Growth estimates of farmed ABT
 Since it is difficult to measure directly the weight of the fish subject to farming and the estimates through SVC cannot exclude human biases, FAJ has been checking the consistency between (i) weight growth of fish during farming calculated by comparing the weight of caged fish and the weight of harvested fish, both of which can be extracted from eBCD accompanying fish imported to Japan and (ii) a table produced by the Standing Committee on Research and Statistics of ICCAT (SCRS) indicating weight growth by size at caging and by duration of farming. This revealed that there are many cases in which the growth of fish is two or more times higher than the figures in the SCRS table. In some cases, the import of the fish to Japan was suspended while discussion was going on between the exporting Member and Japan. Let’s examine the problem of the growth in farmed fish in detail, looking at recent events.
  The size of ABT caged for farming varies greatly, ranging from 30 kg to 300 kg. In some cases, only fat fish just before spawning are selected for farming whereas in other cases only skinny fish just after spawning are selected. Nevertheless, ICCAT has only one formula for conversion of length to weight, which does not appear to be able to cover all the cases. Next, let’s look at the table produced by the SCRS regarding possible growth rates by size at caging and by duration of farming. In 2009, when this table was produced, the ABT stock was depleted, and the catch statistics were inaccurate. The table was produced in a hasty manner to estimate the catch weight of ABT subject to farming, which was expanding rapidly. It should be noted that the basis for calculating the figures in the table is not clear and no threshold beyond which the growth is considered abnormal was established. This is one of the causes behind the suspension of the ABT import to Japan as mentioned above.
  There are problems in FAJ’s estimation of growth by comparing the average weight of the fish at caging and the weight of the fish harvested (imported) on the eBCD. Export of fish is usually conducted by harvesting fish several times from the same farming cage. When only big fish are exported, the estimated growth becomes much bigger than the actual one. On the other hand, when small fish are exported, the estimated growth becomes small, or even negative in extreme cases. To resolve this problem, FAJ compares the average weight of the fish caged and the average weight of the fish harvested after most of the fish are harvested. Unfortunately, this method cannot be applied to cages where part of the fish is carried over to the following year.
  To respond to a criticism that the SCRS table does not properly reflect regional differences in growth of ABT, the SCRS has started a new research project to estimate the maximum growth rates during farming by looking at data on an individual basis, but it is not easy to trace the growth of individuals. In addition, the growth rate of the same size of caged fish may vary, depending on conditions such as the temperature, the feed and the density of fish in a cage. The SCRS is planning to calculate the maximum growth rates by about four different areas to address such variations.

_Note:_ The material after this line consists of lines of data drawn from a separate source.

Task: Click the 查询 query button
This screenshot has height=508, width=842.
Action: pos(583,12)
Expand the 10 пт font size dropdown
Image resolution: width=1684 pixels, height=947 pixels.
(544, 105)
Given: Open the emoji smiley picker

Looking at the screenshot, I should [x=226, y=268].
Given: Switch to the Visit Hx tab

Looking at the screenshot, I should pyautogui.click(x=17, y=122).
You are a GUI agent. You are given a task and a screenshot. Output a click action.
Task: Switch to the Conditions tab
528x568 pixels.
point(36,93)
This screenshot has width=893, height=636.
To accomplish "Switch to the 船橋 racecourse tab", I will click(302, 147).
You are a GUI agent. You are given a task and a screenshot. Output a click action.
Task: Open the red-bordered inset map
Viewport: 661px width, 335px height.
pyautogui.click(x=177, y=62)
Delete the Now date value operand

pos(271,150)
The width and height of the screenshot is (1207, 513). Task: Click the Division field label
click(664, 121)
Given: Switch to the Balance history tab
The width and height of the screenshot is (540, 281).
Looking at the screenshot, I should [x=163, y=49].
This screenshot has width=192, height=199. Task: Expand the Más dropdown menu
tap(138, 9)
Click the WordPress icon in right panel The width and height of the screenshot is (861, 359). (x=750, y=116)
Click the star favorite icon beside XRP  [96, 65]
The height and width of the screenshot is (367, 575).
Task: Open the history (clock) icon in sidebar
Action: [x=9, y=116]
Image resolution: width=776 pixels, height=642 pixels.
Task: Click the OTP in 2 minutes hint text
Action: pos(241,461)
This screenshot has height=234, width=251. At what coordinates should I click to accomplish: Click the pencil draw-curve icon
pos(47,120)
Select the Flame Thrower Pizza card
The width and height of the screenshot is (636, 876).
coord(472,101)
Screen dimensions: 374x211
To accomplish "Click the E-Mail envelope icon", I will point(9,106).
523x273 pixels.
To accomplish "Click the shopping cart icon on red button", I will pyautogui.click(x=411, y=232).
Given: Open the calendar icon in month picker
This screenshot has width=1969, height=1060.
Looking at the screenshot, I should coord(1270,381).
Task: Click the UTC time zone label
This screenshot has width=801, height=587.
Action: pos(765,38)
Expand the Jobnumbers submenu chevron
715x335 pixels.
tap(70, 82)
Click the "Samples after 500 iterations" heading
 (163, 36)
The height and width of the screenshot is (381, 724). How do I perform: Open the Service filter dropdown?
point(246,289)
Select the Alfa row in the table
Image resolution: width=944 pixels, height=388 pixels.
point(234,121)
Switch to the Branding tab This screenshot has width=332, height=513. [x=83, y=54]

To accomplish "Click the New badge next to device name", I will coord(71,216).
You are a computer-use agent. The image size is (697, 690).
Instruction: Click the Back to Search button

  The quickest solution for estimating the weight of ABT for farming would be that ICCAT will develop a system consisting of SVC and AI which automatically measures the length, as well as a software which automatically converts the measured length to the weight. The discussion on this new technique is expected to advance as soon as possible. If this new system is established, the current research project on growth rates in farming by the SCRS would be no longer necessary. Since management of ABT farming in ICCAT could affect management of farming in southern bluefin tuna and Pacific bluefin tuna, attention should be given to how this discussion will proceed in the next few years.